Refresh Weather Data
POST /api/weather/{sunSourceId}/refresh
Manually triggers a weather data refresh from Open-Meteo. Returns HTTP 503 if the external API is unavailable.
Automated Weather Updates
The UpdateWeatherDataJob runs every 6 hours via Quartz:
UpdateWeatherDataJob Implementation
[DisallowConcurrentExecution]
public class UpdateWeatherDataJob : IJob
{
private readonly ApplicationDbContext _dbContext;
private readonly IWeatherService _weatherService;
private readonly ILogger<UpdateWeatherDataJob> _logger;
public async Task Execute(IJobExecutionContext context)
{
// 1. Find users who opted into auto weather updates
var optedInUserIds = await _dbContext.UserSettings
.Where(s => s.SettingType == (int)SettingType.AutoUpdateWeatherData
&& s.Value == "1")
.Select(s => s.UserId)
.ToListAsync();
// 2. Get all active sources for those users
var sunSources = await _dbContext.SunSources
.Where(s => optedInUserIds.Contains(s.UserId) && s.IsActive)
.ToListAsync();
_logger.LogInformation("Updating weather for {Count} sun sources across {UserCount} opted-in users",
sunSources.Count, optedInUserIds.Count);
// 3. Refresh weather for each source (fail-safe: errors don't stop the loop)

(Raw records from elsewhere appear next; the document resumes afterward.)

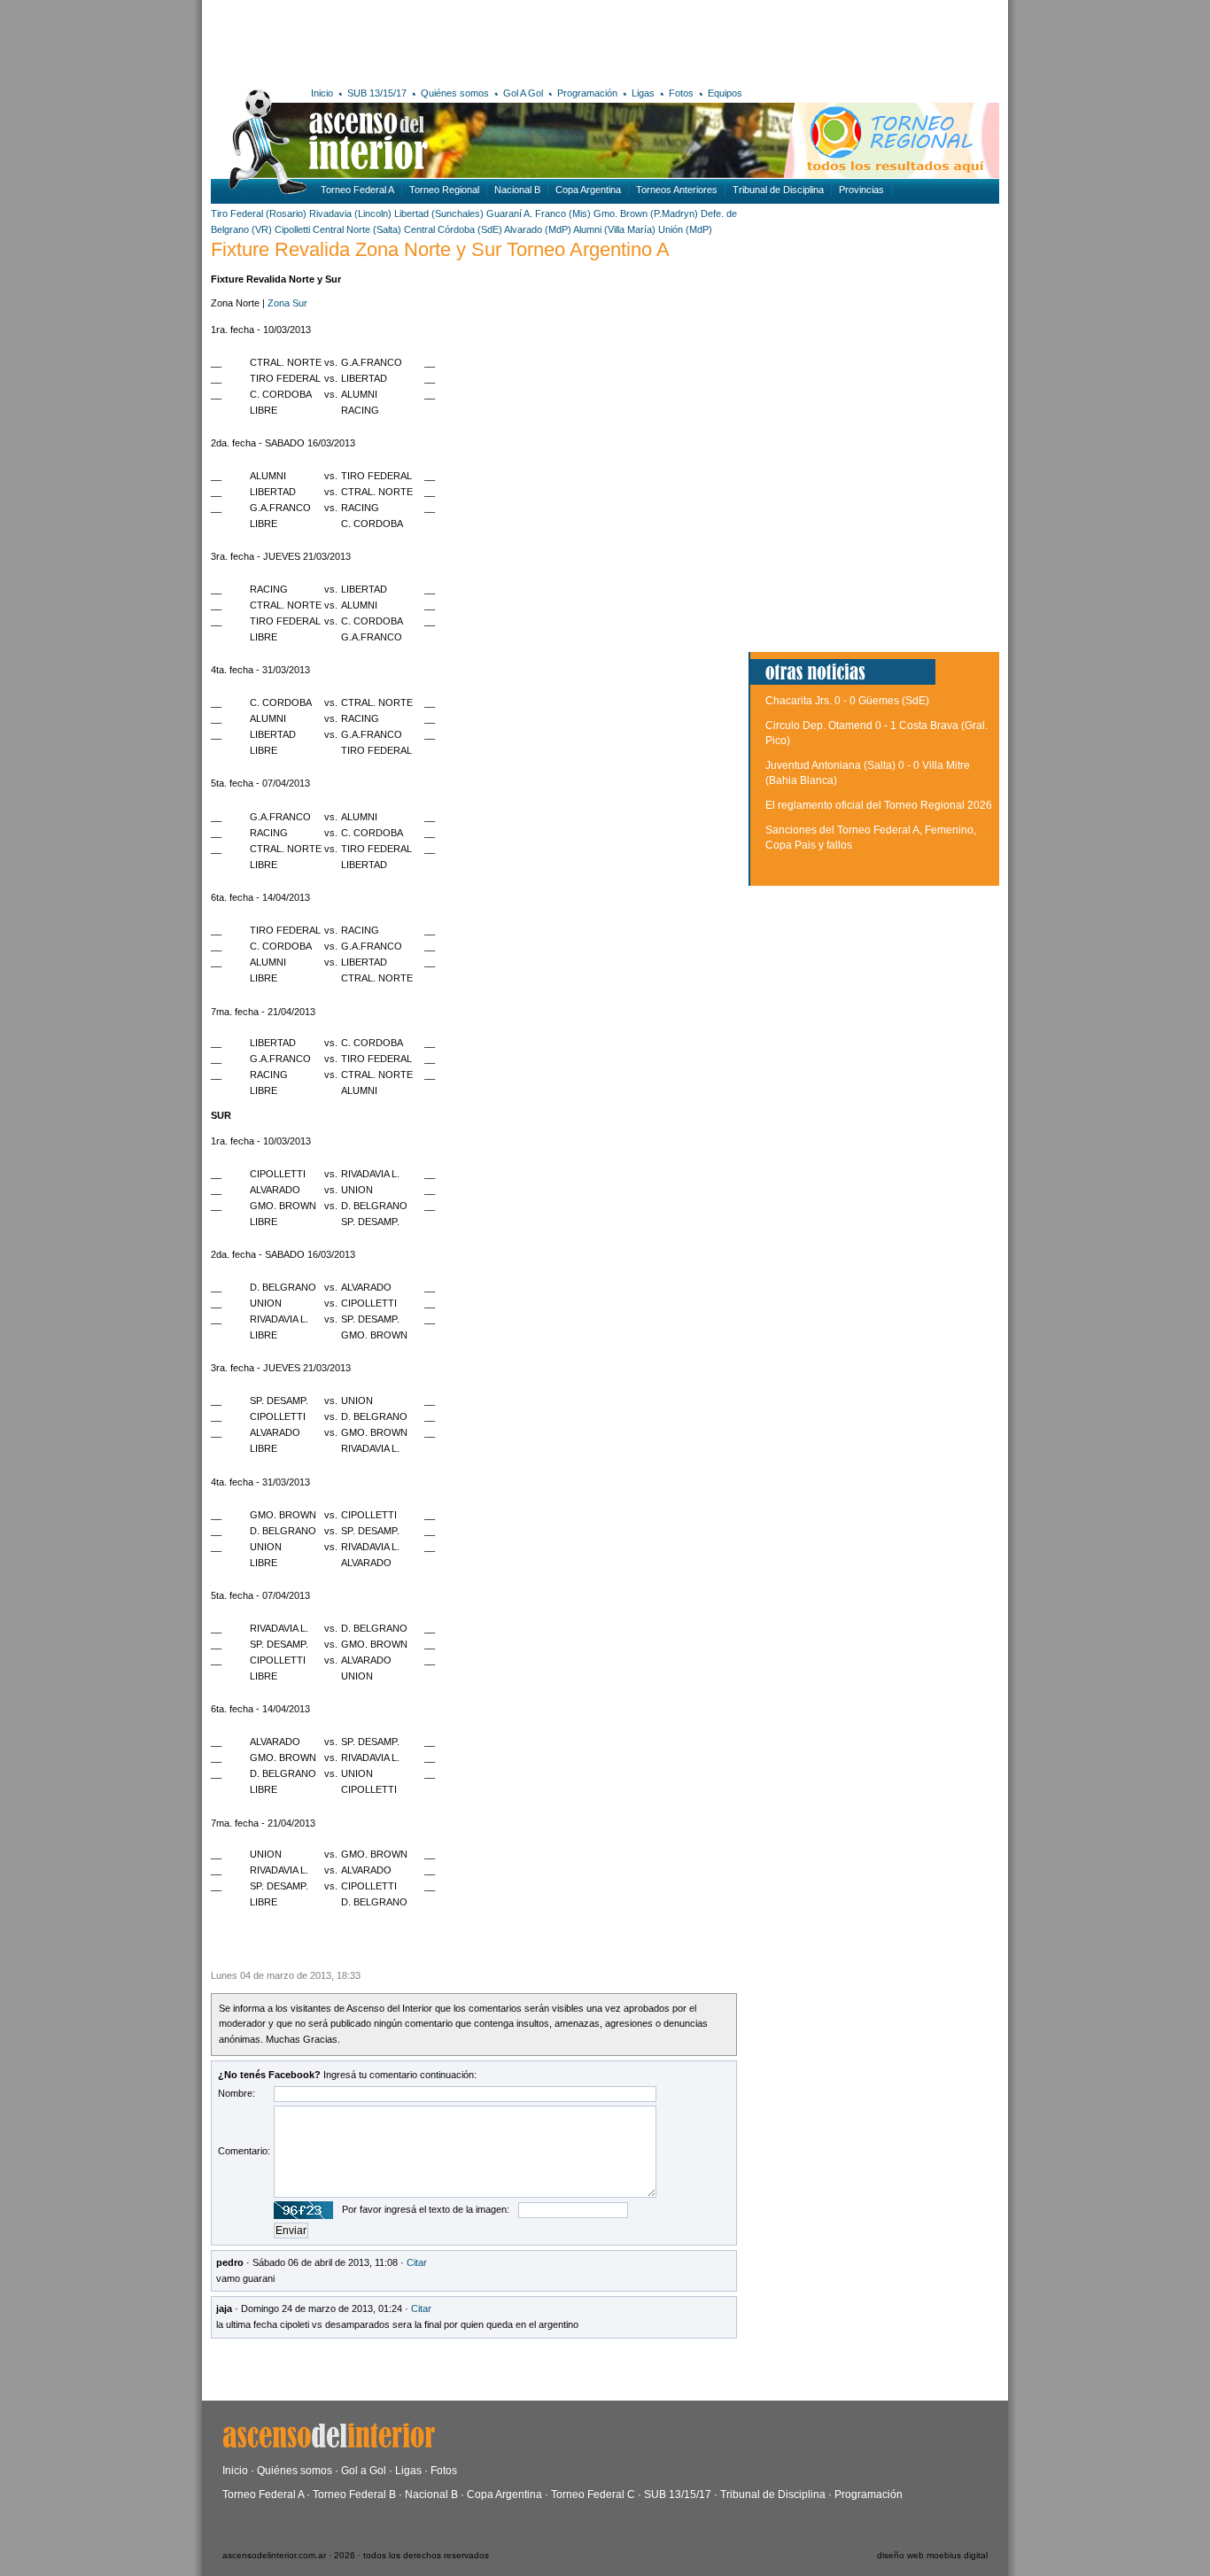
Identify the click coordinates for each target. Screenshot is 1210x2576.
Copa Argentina (588, 189)
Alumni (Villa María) (614, 229)
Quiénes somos (455, 93)
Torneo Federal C (593, 2494)
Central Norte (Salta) (357, 229)
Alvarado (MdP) (537, 229)
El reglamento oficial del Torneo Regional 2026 (878, 805)
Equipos (725, 93)
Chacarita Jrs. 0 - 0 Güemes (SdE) (847, 700)
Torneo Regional (444, 189)
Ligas (643, 93)
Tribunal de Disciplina (778, 189)
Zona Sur (287, 303)
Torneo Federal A (357, 189)
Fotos (681, 93)
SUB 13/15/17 (377, 93)
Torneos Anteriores (676, 189)
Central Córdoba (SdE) (453, 229)
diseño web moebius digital (932, 2555)
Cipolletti (294, 229)
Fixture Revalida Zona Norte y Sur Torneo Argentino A (440, 249)
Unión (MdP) (685, 229)
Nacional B (517, 189)
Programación (587, 93)
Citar (417, 2262)
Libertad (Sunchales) (439, 213)
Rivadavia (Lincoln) (350, 213)
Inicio (322, 93)
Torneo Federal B (354, 2494)
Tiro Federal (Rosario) (258, 213)
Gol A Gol (523, 93)
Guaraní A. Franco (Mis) (538, 213)
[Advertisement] (470, 40)
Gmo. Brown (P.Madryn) (645, 213)
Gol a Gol (363, 2470)
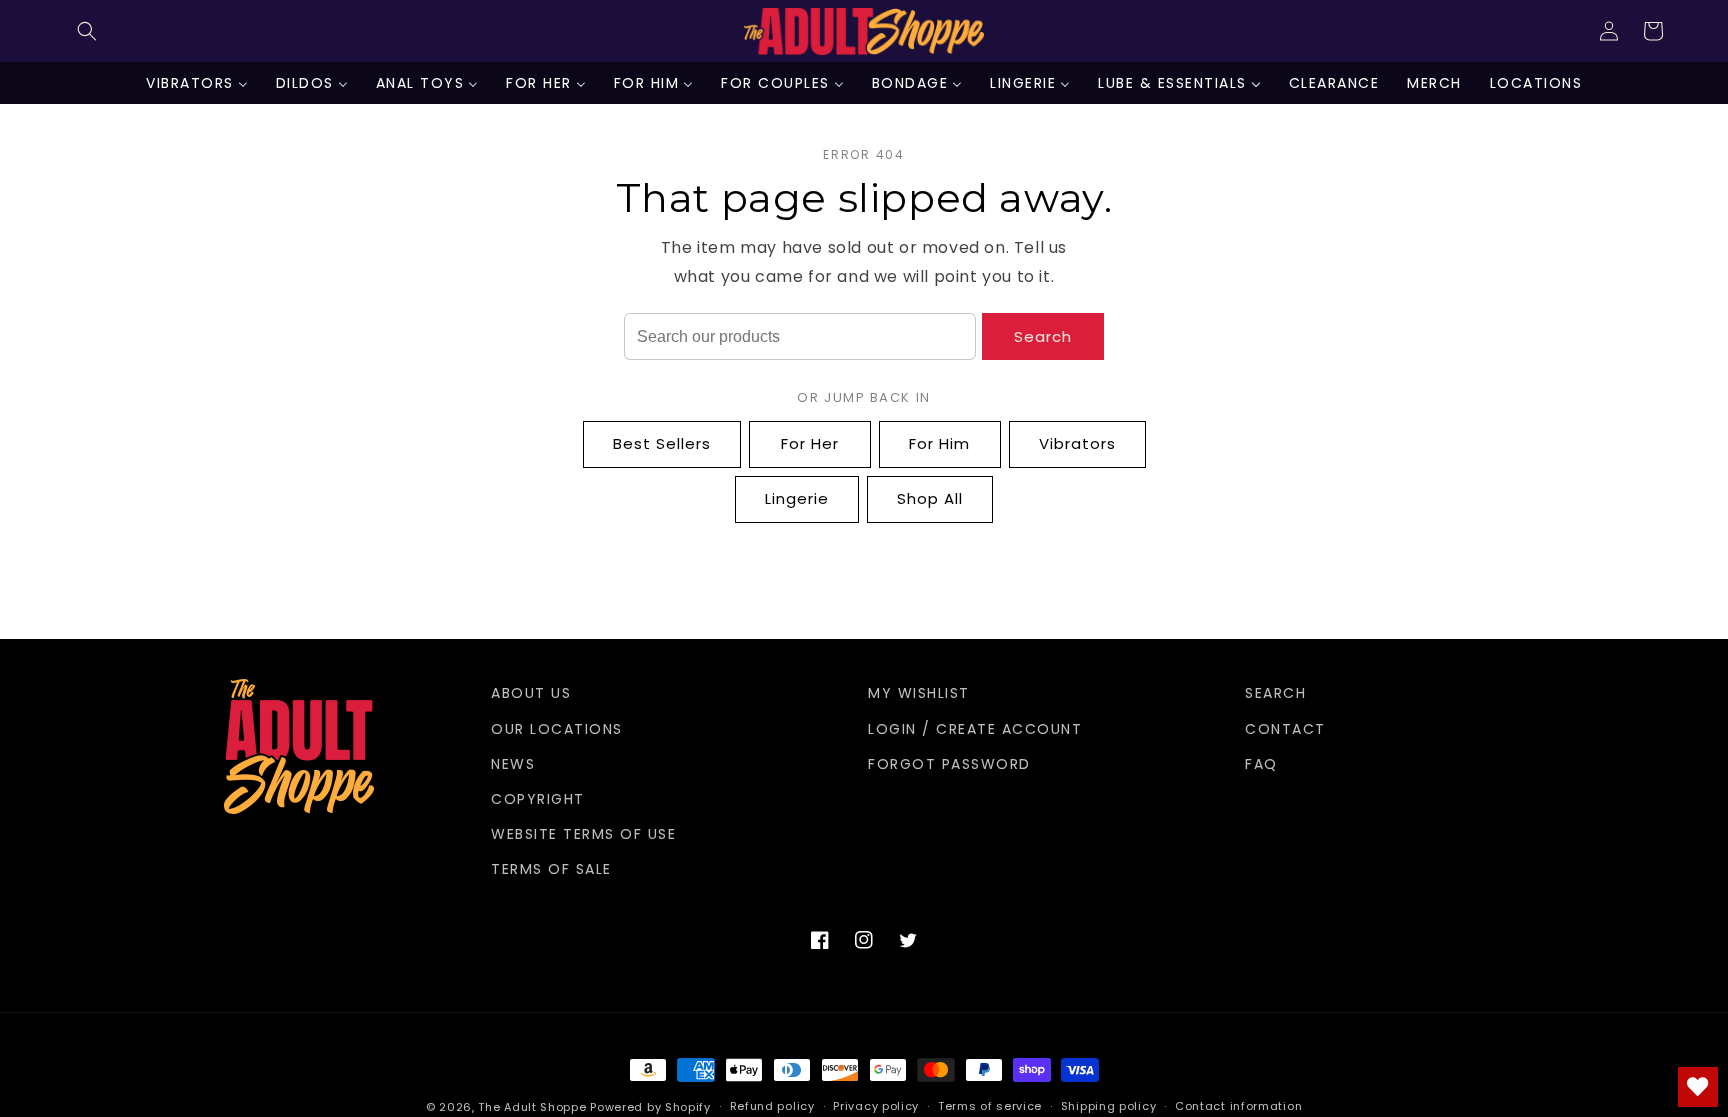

foreach (var sunSource in sunSources)
{
try
{
await _weatherService.RefreshWeatherDataAsync(sunSource);
}
catch (Exception ex)
{
_logger.LogError(ex, "Failed to update weather for source {SunSourceId}", sunSource.Id);
}
}
}
}
Important: This job runs before the
DailyPredictionJobin the Quartz schedule, ensuring fresh weather data is available when predictions are generated.
Schedule
| Trigger | Cron Expression | Frequency |
|---|---|---|
UpdateWeatherDataTrigger | 0 0 */6 * * ? | Every 6 hours (00:00, 06:00, 12:00, 18:00 UTC) |
Weather Codes (WMO)
The weather_code field follows the WMO 4677 standard. Common codes used by Ampra:
| Code | Description | Cloud Attenuation (ML) |
|---|---|---|
| 0 | Clear sky | 0% |
| 1 | Mainly clear | 10% |
| 2 | Partly cloudy | 25% |
| 3 | Overcast | 50% |
| 45, 48 | Fog | 60% |
| 51-55 | Drizzle | 55% |
| 61-65 | Rain | 65% |
| 71-75 | Snowfall | 75% |
| 80-82 | Rain showers | 60% |
| 95-99 | Thunderstorm | 80% |
These attenuation factors are used in the ML prediction engine's physics model to adjust clear-sky GHI estimates based on actual weather conditions.
Weather Data in ML Pipeline
Weather data serves as critical input features for the prediction engine:
| Feature | Source | Impact |
|---|---|---|
shortwave_radiation_sum | Open-Meteo | Primary indicator of solar potential |
temperature_max / temperature_min | Open-Meteo | Panel efficiency varies with temperature |
weather_code | Open-Meteo | Cloud attenuation factor for physics model |
uv_index_max | Open-Meteo | Correlated with solar intensity |
precipitation_sum | Open-Meteo | Heavy precipitation reduces production |
sunrise / sunset | Open-Meteo | Defines productive solar hours |
The weather history is passed from the API to the ML service during training and prediction calls, ensuring the ML models have accurate meteorological context.